Sikap kesetiaan terhadap teman juga tampak dalam persahabatannya
dengan Prof Amien Rais dan Prof Syafii Maarif. Seperti telah diketahui Pak
Watik masuk gerbong Majelis Tabligh PP Muhammadiyah (1985-1990) diajak
oleh Prof Amien Rais yang terpilih dalam Muktamar ke-42 sebagai anggota Pleno
13 PP sekaligus merangkap Ketua Majelis Tabligh. Bersama-sama dengan Pak
Watik masuklah ke dalam gerbong itu Prof Syafii Maarif, Dr Kuntowijoyo, Dr
Simuh, dan lain-lainnya.

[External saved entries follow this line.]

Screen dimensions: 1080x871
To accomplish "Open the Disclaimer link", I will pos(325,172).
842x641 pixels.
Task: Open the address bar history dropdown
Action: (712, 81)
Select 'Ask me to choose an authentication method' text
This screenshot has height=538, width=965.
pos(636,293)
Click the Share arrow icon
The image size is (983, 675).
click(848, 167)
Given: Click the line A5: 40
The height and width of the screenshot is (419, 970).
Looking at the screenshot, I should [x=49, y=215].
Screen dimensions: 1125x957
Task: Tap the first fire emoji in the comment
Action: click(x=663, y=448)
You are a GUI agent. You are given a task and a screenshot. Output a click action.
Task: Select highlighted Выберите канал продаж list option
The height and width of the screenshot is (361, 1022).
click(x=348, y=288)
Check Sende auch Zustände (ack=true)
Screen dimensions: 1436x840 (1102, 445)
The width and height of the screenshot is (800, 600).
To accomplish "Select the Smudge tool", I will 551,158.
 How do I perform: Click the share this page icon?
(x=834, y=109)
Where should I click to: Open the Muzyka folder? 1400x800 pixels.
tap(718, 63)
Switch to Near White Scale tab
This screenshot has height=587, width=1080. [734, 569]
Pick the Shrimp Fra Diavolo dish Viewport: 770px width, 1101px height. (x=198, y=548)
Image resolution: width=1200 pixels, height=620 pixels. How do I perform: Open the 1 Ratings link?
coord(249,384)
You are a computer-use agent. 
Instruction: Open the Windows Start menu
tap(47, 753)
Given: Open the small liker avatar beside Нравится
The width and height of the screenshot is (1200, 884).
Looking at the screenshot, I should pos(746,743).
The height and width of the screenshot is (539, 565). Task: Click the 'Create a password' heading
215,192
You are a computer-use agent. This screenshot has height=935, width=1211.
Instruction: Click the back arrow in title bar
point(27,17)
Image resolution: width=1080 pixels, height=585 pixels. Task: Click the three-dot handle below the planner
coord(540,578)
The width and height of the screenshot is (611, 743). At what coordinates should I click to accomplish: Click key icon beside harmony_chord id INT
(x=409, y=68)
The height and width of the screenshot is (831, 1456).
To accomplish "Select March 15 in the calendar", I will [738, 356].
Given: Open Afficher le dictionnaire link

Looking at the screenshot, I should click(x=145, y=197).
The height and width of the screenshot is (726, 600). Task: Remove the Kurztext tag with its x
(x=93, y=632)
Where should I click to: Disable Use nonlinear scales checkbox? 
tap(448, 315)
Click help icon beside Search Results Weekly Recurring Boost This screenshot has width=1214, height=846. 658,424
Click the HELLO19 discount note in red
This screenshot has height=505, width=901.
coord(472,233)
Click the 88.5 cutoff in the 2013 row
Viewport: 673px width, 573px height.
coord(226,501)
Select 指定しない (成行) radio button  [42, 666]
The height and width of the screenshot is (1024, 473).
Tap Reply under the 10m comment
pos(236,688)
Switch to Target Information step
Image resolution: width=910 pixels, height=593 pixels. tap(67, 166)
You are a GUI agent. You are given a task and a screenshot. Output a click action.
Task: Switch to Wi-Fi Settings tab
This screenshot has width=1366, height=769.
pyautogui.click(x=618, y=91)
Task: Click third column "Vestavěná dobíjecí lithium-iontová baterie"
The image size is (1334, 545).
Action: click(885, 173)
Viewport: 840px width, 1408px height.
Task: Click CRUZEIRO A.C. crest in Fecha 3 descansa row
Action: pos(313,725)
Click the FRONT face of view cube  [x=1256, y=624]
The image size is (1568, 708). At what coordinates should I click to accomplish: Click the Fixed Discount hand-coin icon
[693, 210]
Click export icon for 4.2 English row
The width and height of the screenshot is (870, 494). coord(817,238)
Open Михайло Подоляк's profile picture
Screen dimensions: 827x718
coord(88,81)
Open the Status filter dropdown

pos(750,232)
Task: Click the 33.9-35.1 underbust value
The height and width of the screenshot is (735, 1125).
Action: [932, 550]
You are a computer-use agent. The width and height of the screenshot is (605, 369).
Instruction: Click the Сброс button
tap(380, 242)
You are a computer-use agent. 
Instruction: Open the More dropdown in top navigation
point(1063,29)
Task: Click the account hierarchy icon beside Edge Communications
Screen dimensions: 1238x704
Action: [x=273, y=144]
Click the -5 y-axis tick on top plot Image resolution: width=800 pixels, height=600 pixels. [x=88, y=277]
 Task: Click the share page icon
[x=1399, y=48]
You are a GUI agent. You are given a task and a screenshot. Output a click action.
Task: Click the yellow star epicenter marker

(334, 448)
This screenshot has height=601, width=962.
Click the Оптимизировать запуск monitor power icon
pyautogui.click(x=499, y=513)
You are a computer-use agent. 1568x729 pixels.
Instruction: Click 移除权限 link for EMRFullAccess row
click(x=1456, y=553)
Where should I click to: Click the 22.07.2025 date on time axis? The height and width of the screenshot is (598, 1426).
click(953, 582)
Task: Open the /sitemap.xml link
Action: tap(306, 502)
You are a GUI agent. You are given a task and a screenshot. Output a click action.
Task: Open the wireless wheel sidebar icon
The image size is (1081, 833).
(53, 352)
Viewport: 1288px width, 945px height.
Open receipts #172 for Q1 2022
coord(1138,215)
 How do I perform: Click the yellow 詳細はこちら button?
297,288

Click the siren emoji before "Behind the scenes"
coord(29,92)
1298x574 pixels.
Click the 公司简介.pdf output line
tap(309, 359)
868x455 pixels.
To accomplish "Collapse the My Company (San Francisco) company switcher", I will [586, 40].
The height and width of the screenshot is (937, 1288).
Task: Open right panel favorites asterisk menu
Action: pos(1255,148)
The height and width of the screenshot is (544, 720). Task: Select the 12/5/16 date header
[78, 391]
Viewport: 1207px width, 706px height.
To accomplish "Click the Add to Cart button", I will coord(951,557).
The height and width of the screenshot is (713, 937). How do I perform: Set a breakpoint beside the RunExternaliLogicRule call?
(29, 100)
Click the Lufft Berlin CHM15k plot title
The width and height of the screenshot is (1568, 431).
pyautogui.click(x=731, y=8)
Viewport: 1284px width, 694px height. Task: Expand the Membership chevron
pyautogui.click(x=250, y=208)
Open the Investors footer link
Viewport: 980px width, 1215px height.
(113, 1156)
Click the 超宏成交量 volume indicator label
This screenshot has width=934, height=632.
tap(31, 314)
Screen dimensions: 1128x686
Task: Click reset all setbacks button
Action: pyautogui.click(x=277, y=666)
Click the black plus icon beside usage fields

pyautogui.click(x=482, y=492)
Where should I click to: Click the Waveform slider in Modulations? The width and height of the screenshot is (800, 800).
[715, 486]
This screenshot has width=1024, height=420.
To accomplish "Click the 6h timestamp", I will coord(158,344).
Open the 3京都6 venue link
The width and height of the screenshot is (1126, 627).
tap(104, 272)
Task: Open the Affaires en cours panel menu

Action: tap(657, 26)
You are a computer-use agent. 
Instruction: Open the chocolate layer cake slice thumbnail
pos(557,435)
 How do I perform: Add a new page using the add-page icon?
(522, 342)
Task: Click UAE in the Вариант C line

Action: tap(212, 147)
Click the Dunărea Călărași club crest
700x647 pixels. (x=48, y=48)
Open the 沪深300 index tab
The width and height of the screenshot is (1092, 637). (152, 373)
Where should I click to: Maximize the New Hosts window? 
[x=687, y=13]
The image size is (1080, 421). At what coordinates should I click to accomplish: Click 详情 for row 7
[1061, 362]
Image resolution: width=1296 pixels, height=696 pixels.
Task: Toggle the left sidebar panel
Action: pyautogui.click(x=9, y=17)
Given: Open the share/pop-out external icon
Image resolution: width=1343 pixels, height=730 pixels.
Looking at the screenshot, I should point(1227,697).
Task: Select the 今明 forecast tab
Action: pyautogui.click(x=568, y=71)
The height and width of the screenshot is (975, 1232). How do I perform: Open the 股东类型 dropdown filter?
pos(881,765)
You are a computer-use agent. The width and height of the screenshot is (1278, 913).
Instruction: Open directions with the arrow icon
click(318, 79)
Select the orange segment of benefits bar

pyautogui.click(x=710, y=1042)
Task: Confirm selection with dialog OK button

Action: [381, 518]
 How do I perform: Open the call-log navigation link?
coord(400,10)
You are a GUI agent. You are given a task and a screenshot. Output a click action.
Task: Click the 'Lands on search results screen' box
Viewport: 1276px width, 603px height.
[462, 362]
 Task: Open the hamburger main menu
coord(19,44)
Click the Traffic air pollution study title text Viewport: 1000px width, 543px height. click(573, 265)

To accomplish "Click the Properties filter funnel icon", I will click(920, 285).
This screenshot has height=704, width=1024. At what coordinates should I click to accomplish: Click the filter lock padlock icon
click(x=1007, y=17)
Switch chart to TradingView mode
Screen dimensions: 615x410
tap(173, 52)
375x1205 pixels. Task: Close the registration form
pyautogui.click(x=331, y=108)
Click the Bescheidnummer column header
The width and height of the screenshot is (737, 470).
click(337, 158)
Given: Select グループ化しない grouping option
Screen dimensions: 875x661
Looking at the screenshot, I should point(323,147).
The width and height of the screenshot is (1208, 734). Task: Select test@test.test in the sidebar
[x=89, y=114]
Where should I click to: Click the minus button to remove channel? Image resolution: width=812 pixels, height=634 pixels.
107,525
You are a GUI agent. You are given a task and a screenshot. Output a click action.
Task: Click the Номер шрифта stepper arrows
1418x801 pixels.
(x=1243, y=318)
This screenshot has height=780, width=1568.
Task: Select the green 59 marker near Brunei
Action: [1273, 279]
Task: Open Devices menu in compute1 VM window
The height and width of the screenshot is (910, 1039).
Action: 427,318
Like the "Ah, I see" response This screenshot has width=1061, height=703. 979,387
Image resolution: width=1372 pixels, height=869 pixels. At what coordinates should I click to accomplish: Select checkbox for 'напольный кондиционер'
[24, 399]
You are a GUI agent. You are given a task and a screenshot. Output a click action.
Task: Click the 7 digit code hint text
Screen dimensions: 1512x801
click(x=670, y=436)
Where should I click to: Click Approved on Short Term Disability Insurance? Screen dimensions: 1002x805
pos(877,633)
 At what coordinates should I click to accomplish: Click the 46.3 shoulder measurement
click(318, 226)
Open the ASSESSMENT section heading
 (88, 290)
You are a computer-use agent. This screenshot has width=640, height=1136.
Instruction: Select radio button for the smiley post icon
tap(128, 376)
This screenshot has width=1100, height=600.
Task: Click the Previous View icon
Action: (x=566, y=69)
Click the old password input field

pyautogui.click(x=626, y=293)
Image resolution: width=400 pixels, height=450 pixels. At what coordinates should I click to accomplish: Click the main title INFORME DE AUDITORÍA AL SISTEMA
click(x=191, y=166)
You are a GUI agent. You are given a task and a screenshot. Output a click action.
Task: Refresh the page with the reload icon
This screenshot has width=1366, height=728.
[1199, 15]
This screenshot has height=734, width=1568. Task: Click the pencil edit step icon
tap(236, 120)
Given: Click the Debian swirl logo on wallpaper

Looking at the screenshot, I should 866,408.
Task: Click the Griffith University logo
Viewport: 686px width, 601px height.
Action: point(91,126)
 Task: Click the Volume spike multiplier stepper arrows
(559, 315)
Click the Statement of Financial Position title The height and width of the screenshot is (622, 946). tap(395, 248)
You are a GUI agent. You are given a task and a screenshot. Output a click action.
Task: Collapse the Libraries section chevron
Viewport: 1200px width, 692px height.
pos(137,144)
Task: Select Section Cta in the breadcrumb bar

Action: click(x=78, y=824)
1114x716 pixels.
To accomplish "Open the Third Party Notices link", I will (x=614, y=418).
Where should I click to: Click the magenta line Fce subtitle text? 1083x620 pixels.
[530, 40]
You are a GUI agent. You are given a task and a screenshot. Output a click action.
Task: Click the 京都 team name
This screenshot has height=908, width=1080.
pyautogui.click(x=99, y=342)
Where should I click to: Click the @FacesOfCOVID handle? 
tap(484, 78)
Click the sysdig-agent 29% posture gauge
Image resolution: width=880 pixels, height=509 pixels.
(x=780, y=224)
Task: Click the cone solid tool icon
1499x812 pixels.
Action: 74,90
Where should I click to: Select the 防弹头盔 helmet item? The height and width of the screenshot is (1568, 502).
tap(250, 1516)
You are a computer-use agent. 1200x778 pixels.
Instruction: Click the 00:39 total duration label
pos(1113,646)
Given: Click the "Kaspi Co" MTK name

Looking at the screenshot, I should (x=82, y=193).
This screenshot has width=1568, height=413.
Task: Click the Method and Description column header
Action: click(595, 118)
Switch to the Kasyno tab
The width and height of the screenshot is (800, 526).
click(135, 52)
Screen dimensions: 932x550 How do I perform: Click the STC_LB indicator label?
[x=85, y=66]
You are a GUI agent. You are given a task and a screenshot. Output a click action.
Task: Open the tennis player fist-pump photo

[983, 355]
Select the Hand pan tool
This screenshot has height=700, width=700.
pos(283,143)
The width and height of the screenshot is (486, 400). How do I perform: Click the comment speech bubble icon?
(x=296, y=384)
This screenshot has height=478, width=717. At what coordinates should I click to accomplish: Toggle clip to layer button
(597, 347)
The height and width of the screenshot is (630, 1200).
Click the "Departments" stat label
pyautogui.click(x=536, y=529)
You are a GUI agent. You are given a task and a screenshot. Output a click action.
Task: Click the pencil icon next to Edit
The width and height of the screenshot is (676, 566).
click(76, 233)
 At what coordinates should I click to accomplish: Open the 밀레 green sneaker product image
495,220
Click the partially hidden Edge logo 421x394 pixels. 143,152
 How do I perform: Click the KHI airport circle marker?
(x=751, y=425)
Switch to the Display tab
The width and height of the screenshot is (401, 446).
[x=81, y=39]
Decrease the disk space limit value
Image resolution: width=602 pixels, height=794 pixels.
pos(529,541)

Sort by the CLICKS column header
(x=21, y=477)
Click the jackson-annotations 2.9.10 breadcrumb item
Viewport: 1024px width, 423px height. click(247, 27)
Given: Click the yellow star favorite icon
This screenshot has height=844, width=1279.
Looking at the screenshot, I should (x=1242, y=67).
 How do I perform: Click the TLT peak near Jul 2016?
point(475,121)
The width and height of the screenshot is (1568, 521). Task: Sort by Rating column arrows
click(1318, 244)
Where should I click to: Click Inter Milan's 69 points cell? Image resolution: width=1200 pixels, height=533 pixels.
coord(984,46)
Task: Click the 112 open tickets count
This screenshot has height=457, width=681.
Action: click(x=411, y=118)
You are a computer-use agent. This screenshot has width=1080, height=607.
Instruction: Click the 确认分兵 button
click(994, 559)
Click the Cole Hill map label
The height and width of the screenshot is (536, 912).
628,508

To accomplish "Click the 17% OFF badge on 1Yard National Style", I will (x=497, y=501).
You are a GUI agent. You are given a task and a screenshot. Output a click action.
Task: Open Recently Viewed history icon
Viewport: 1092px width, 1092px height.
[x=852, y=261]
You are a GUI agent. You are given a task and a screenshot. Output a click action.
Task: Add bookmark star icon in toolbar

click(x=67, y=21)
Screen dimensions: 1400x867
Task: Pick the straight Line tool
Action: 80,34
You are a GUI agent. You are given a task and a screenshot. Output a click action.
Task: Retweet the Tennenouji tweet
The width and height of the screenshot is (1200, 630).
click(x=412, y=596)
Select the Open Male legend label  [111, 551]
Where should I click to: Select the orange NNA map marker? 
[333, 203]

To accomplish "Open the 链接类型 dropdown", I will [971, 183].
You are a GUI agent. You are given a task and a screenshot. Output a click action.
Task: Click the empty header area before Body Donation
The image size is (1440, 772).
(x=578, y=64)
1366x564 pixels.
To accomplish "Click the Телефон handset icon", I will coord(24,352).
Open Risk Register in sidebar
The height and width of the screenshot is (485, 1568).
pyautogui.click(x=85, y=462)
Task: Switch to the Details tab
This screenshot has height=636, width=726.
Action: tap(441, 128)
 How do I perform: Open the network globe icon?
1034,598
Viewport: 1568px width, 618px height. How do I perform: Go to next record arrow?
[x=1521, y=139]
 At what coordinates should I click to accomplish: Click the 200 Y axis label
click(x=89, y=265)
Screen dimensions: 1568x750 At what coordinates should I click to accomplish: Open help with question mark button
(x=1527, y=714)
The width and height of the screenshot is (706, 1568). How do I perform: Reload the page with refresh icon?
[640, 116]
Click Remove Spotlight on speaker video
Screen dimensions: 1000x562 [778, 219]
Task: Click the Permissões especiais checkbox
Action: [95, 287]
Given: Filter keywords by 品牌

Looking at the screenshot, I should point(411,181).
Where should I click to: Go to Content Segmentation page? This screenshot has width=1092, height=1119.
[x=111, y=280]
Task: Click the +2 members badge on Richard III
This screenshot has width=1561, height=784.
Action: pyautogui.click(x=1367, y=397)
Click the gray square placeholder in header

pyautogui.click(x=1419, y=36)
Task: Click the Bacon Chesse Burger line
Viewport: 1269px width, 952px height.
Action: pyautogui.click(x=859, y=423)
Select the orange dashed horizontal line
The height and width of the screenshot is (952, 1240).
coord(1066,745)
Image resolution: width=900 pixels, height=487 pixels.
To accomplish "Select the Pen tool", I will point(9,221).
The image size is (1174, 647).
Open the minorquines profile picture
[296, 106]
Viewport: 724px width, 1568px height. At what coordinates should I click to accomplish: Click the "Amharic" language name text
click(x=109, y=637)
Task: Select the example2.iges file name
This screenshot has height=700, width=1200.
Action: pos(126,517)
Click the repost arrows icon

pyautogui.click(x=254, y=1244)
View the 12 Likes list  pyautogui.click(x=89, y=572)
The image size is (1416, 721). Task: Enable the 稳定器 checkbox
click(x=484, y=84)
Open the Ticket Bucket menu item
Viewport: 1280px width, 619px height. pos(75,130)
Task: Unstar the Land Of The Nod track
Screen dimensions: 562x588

Dan ternyata lima tahun kemudian (dalam Muktamar ke-
43 tahun 1995), Pak Watik dan Buya Syafii Maarif terpilih juga menjadi 13
anggota PP Muhammadiyah bersama-sama Dr Amien Rais yang terpilih kembali
sebagai Ketua.
Semua orang tahu betapa rukun dan kompaknya trio Muhammad Amien
Rais-Ahmad Syafii Maarif-Ahmad Watik Praktiknya dalam Majelis Tabligh dan
PP Muhammadiyah ketika itu. Maka betapa terkejutnya kami anak-anak muda
Muhammadiyah ketika dalam suasana dinamika politik 1999-2004, apalagi
menjelang Pemilu Presiden Tahun 2004, sempat mendengar sinyalemen bahwa
hubungan antara tiga pendekar Muhammadiyah itu sempat renggang, atau bahkan
retak. Tentu kabar tersebut terbukti hanyalah sinyalemen belaka yang tidak
mengandung kebenaran. Pasalnya, Pak Watik Pratiknya dan Buya Syafii Maarif
terlibat aktif dalam Tim Menara, sebuah Tim Sukses untuk Calon Presiden Amien
Rais (2004) yang dipimpin oleh Dr Din Syamsuddin, yang berpusat di Jl Menteng
Raya 62, Jakarta Pusat. Mereka bertiga kompak dan setia sepanjang masa.
Pak Watik menjadi contoh yang sangat bagus akan pentingnya menjaga
sebuah persahabatan dan persaudaraan. Pak Watik menjadi inspirasi bagi generasi
muda. Sabtu, 20 Februari 2016, malam ba’dha Isya’, bersama Ibu Watik
Pratiknya dan semua putra-putrinya, kami berdoa dipimpin oleh Prof Din
5
Syamsuddin dan bercengkerama selama hampir dua jam mengenang aktivisme
almarhum selama ini. Terkenang lah kami pada sabda Nabi Muhammad saw
bahwa “Jika mati anak Adam maka putuslah amalnya, kecuali mereka yang
memiliki tiga hal: amal atau shadaqah jariyah, ilmu yang bermanfaat, dan anak-
anak yang salih yang senantiasa mendoakannya” (al-Hadits). Kami yakin, Pak
Watik Pratiknya wafat dengan meninggalkan ketiganya sekaligus! Insya Allah.